Por: Ángela Ávalos 26 febrero

En el primer accidente, Luis Diego Mena Mena viajaba como acompañante. El chofer de la moto de repente no agarró la curva en la llamada vuelta del Puente.

Era de noche, andaba en una fiesta y, con algunos tragos de más, prefirió llamar a ‘Gato’ para que lo llevara de vuelta a su casa.

Mena, con apenas 18 años, recuerda que dio varias vueltas en el aire. Terminó con tibia y peroné de su pierna derecha fracturados y el cuerpo lleno de raspones por la fricción con la calle.

Sucedió en abril del 2016, en las inmediaciones de La Bonita de Rivas, en Pérez Zeledón, de donde es oriundo.

Guarda de recuerdo una platina y varios pines que los ortopedistas le colocaron en su pierna.

Seis meses después, volvió a repetir la historia, pero esta vez el conductor era él.
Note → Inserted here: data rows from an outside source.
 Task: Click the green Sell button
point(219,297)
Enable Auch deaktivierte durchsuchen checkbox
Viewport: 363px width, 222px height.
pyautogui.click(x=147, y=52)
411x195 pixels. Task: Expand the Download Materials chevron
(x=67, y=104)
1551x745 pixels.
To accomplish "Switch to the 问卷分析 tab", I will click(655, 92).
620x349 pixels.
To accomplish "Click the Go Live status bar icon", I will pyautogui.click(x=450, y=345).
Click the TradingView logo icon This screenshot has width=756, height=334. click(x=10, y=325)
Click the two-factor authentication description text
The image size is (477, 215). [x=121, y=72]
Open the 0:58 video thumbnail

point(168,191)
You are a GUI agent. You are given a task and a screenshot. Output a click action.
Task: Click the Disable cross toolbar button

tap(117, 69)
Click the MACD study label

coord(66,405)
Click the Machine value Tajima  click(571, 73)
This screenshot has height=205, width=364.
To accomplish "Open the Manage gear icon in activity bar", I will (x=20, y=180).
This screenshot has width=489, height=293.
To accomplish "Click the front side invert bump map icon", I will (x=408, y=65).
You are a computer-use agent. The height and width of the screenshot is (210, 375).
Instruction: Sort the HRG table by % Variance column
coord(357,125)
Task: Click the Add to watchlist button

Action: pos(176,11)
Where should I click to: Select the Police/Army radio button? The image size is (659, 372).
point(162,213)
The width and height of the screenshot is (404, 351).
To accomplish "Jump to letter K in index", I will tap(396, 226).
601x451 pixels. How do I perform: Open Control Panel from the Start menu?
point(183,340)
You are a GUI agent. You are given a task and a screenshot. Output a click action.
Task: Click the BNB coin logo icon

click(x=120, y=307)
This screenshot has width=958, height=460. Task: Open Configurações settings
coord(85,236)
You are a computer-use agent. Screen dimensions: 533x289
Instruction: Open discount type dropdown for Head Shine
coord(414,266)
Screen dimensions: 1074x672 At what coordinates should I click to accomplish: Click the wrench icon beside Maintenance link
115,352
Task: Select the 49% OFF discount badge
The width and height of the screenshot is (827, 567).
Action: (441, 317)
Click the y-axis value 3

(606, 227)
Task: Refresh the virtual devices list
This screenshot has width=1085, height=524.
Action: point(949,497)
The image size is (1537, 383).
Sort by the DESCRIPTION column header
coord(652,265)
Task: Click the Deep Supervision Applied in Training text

Acababa de ver un partido con sus amigos cuando tomó la moto que él mismo acababa de comprar con su salario como ayudante de operario de construcción.

Asegura que un taxista se brincó la señal de alto y lo chocó. No le fue tan mal como la primera vez. Solo el codo derecho llevó las de perder.

“No trabajo desde octubre. Ya he perdido como dos trabajos por culpa del accidente.

”Dios me ha prestado la vida dos veces y me permitió aprender que debo andar con más cuidado, a no andar tomado, a conducir responsablemente y a que debo sacar la licencia”, aseguró.